Amava definirsi un “inviato di guerra indipendente”. E il mondo gli stava stretto. Sono trascorsi trentotto anni dalla morte di Almerigo Grilz, colpito da una pallottola alla nuca in Mozambico, teatro della guerra civile tra FRELIMO e RENAMO. Dopo il documentario “Missione Mozambico 2025” di Davide Arcuri - dedicato al viaggio che Fausto Biloslavo e Gian Micalessin hanno fatto in Mozambico per apporre una targa commemorativa sull’albero sotto cui riposa il giornalista - la storia del coraggioso reporter viene ripercorsa nel film “Albatross” di Giulio Base, in sala dal 3 luglio distribuito da Eagle Pictures.

L’opera ripercorre gli anni giovanili di militanza politica e la fondazione dell’agenzia stampa “Albatross” insieme agli amici Gian Micalessin e Fausto Biloslavo. Armato della sua grande passione di conoscere il mondo e raccontarlo, convinto della necessità di documentare i conflitti ignorati, Grilz – interpretato da Francesco Centorame – è sempre in giro con la sua telecamera, in Medio Oriente, Asia e Africa, dove trova la morte a soli 34 anni. Nel cast Michele Favaro, Linda Pani, Tommaso Santini, Luca Predonzani, Paolo Massaria, Giovanni Vit, con Gianna Paola Scaffiddi e con la partecipazione di Giancarlo Giannini.
“Ci sono storie che non gridano, eppure lasciano un’eco. ‘Albatross’ è una di queste” il racconto di Giulio Base: “Ho incontrato la vicenda di Almerigo Grilz sei anni fa: un giornalista inviato di guerra caduto durante un reportage. Da subito ho sentito che raccontarla avrebbe significato addentrarsi in una materia complessa, stratificata. Ma è stata proprio quella complessità ad attrarmi”. “’Albatross’ non vuole essere né un ritratto celebrativo né un atto d’accusa” ha evidenziato il regista de “Il banchiere anarchico”: “È un tentativo di avvicinarsi alla vita di un giovane uomo attraversando i contrasti della sua epoca. Ho approcciato quegli avvenimenti senza tesi precostituite, lasciando spazio al dubbio”.
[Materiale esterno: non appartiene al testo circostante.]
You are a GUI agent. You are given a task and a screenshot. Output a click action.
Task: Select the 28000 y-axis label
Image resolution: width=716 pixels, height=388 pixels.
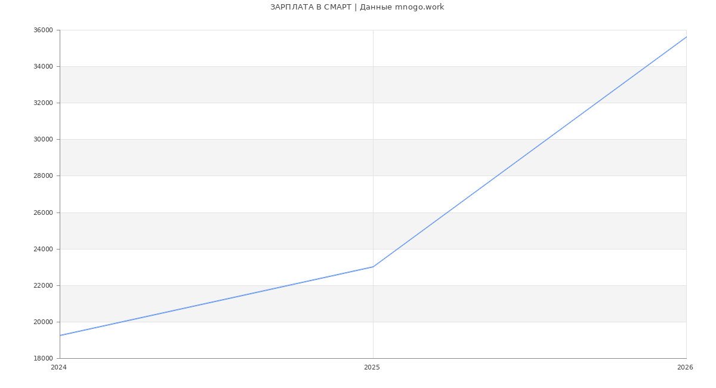(x=43, y=176)
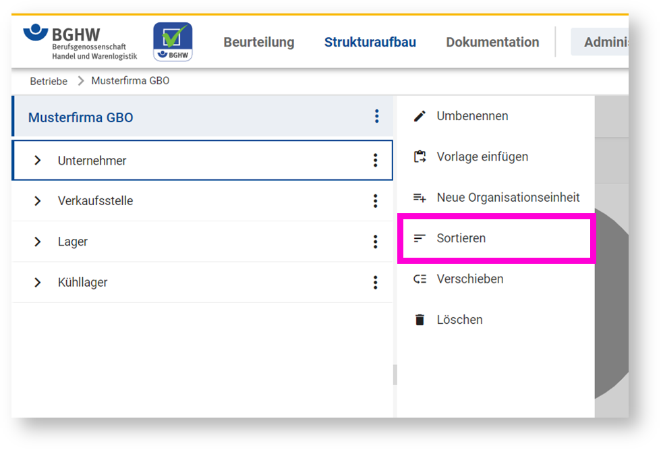Open the three-dot menu for Lager

375,242
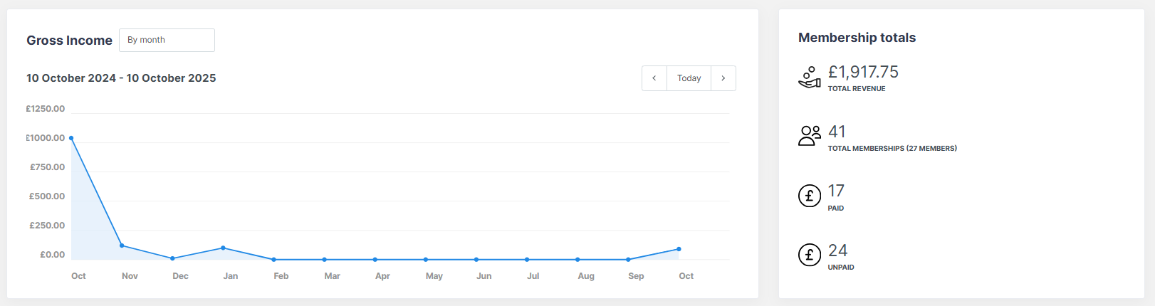This screenshot has width=1155, height=306.
Task: Open the By month dropdown
Action: pos(167,40)
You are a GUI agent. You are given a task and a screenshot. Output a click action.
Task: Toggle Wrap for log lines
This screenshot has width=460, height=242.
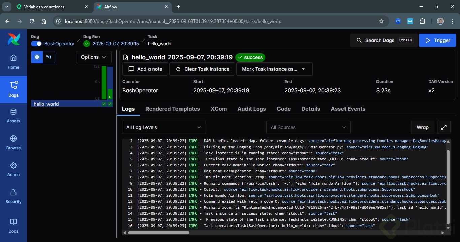click(422, 127)
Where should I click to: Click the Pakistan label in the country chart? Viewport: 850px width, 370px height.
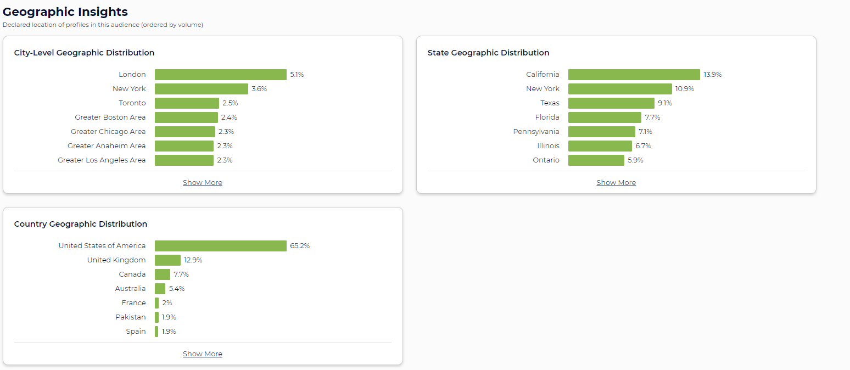pos(131,317)
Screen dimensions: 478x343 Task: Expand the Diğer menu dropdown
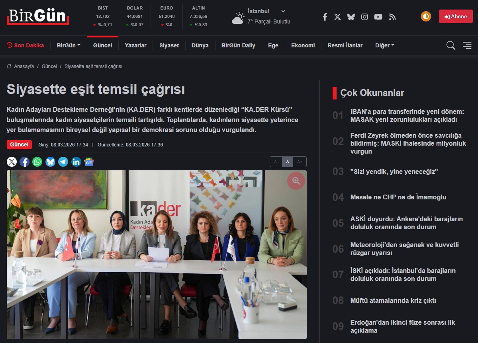pyautogui.click(x=384, y=45)
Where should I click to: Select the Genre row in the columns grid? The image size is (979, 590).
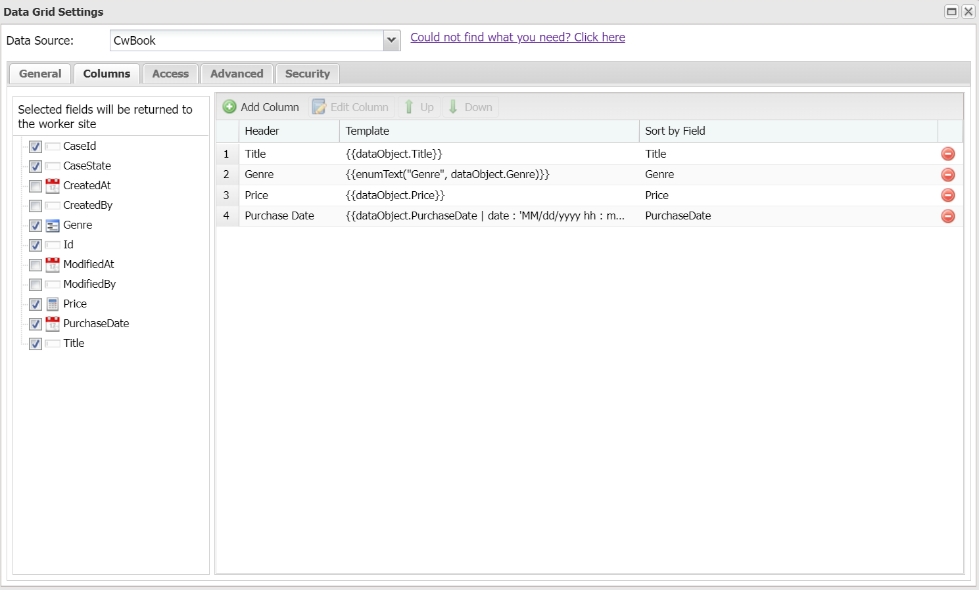click(460, 174)
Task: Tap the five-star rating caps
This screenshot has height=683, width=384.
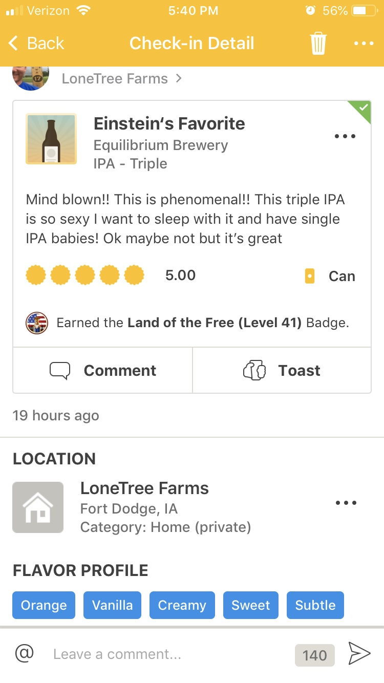Action: pyautogui.click(x=85, y=275)
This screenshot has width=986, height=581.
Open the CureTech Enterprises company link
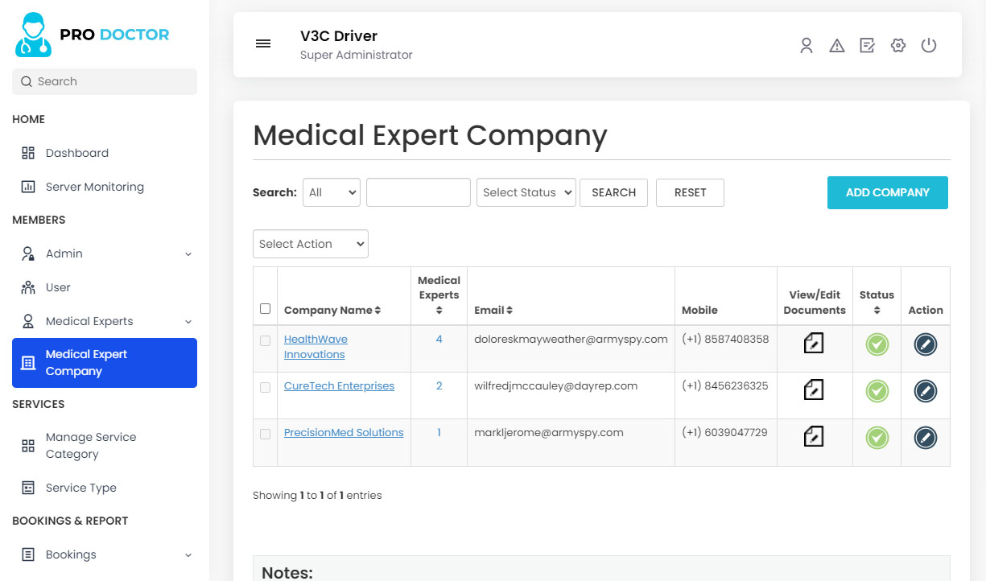pyautogui.click(x=339, y=385)
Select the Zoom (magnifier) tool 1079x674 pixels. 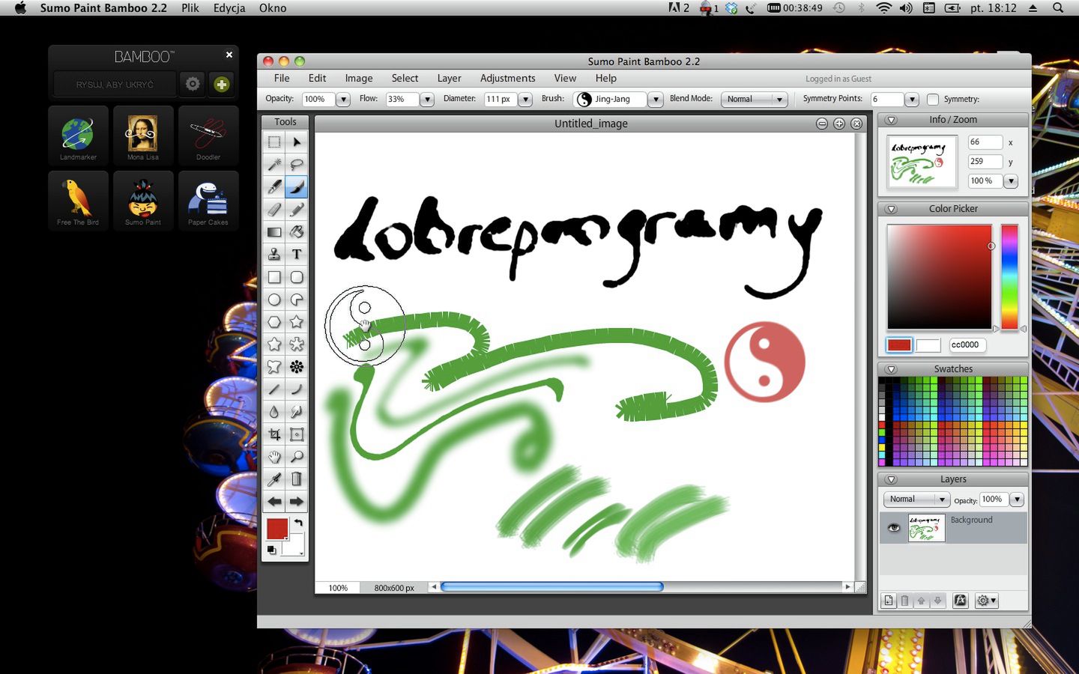tap(297, 456)
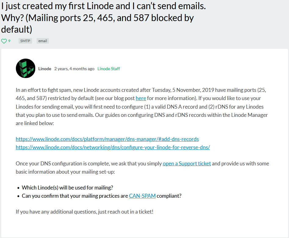Visit the CAN-SPAM link

coord(142,196)
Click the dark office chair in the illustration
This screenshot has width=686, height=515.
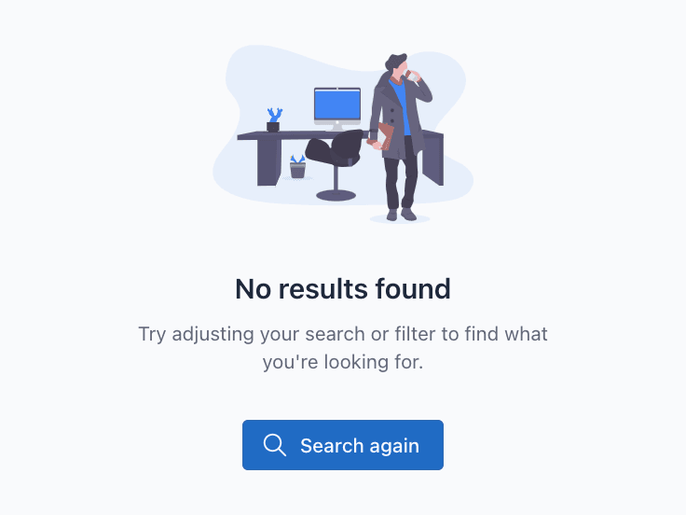click(336, 164)
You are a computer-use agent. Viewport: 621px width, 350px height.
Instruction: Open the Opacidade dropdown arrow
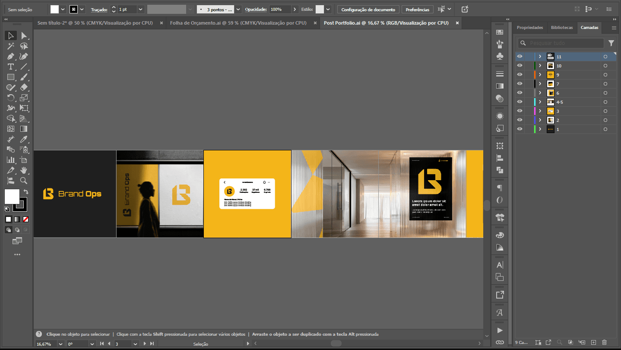point(295,9)
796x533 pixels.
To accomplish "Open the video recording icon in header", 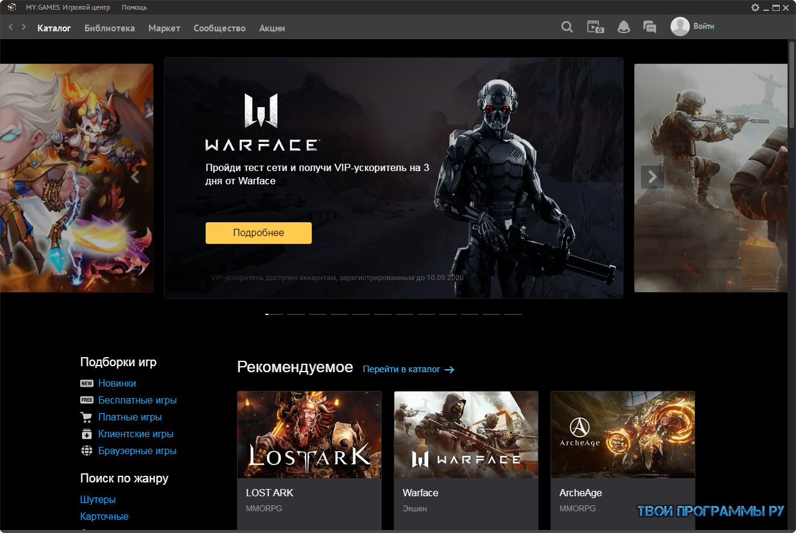I will pyautogui.click(x=596, y=27).
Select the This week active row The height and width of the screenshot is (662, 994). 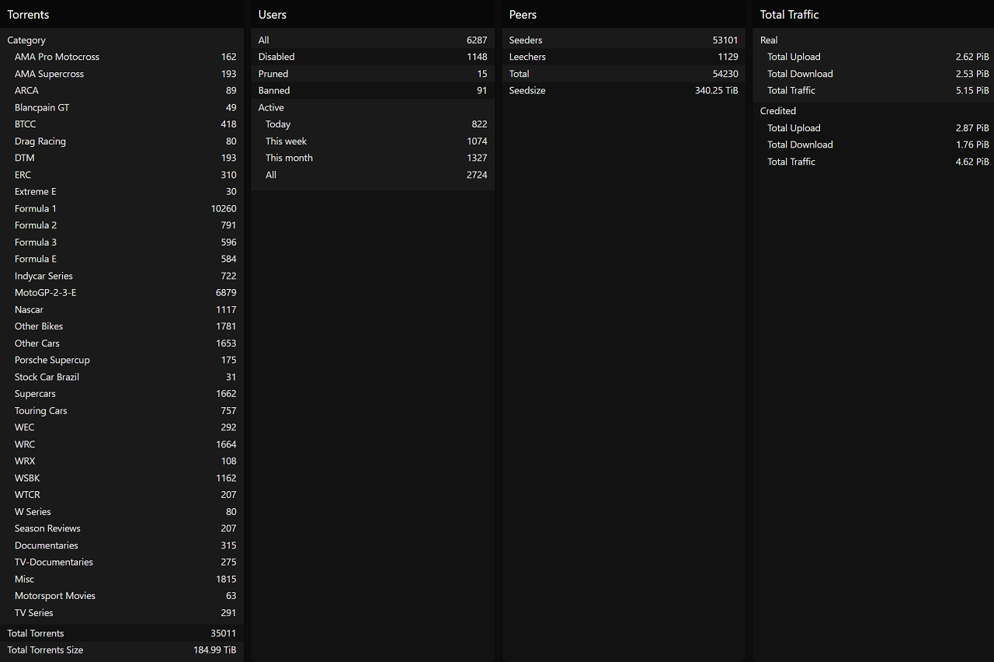[286, 141]
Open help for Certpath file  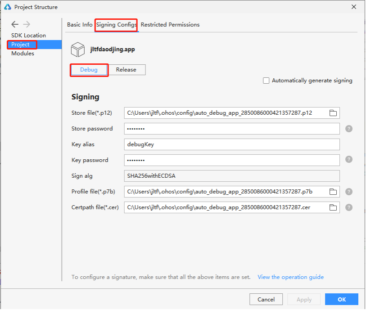349,207
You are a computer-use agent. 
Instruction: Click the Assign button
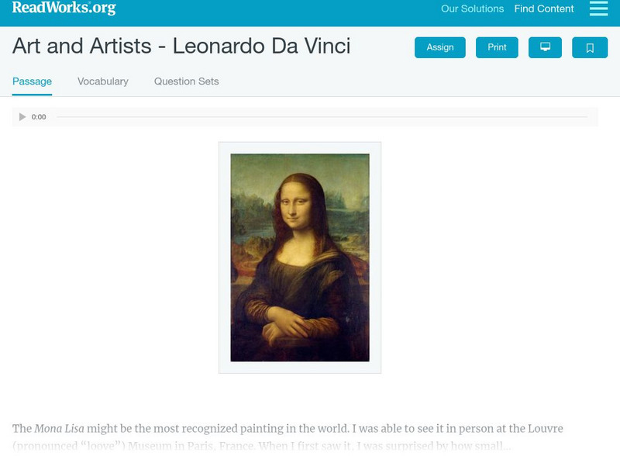click(440, 47)
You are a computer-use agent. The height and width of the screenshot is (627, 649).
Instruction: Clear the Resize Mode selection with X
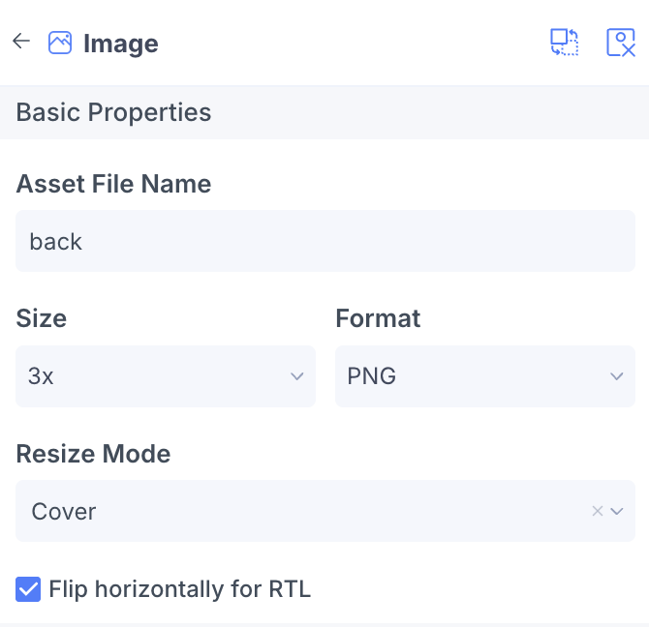[x=598, y=511]
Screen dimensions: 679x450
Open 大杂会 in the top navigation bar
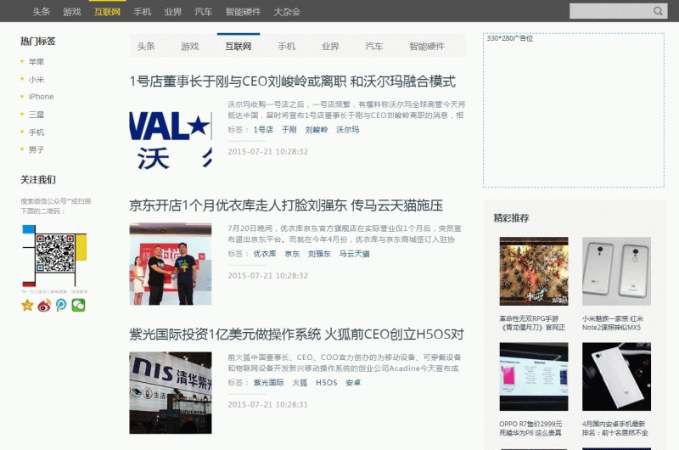[287, 12]
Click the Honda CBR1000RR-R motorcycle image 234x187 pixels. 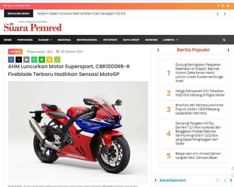click(78, 132)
Una carriera fatta di coraggio e dedizione quella di Almerigo Grilz, “Ruga” per gli amici, il primo giornalista italiano a cadere su un campo di battaglia dopo la Seconda guerra mondiale. La sua eredità nel mondo del giornalismo è indelebile: dai servizi sulla guerra afghana a quelli sul conflitto tra la guerriglia cambogiana e le truppe governative appoggiate dal Vietnam, passando per i reportage sul regime sciita di Teheran e sui ribelli comunisti delle Filippine durante le elezioni che portarono alla caduta del dittatore Ferdinand Marcos. Nella primavera del 1986 fu il primo giornalista a realizzare un reportage al seguito dei guerriglieri della RENAMO (Resistência Nacional Moçambicana) in Mozambico. Sempre lì, a Caia, morì tragicamente.
Ostinato ricercatore della verità, Almerigo Grilz continua a rappresentare un punto di riferimento per i giornalisti di tutto il mondo perché la sua vita e il suo lavoro ricordano l’importanza di raccontare le storie che rischierebbero di rimanere inascoltate. La storia di Almerigo Grilz è una storia importante", ricorda il cardinale Matteo Zuppi, che con la comunità di S. Egidio ha lavorato alle trattative di pace in Mozambico: “Un uomo coraggioso che faceva conoscere quello che era nascosto, quello che non esisteva perchè non c'erano immagini. Dobbiamo a lui la conoscenza della realtà, il coraggio di rischiare la vita".
Il presidente della Cei ha aggiunto: "Ha creduto nell'informazione, nell'essere presente sul terreno. Lui è il pezzo di una storia drammatica ma anche importante, quella di un processo di pace che ha avuto una felice conclusione".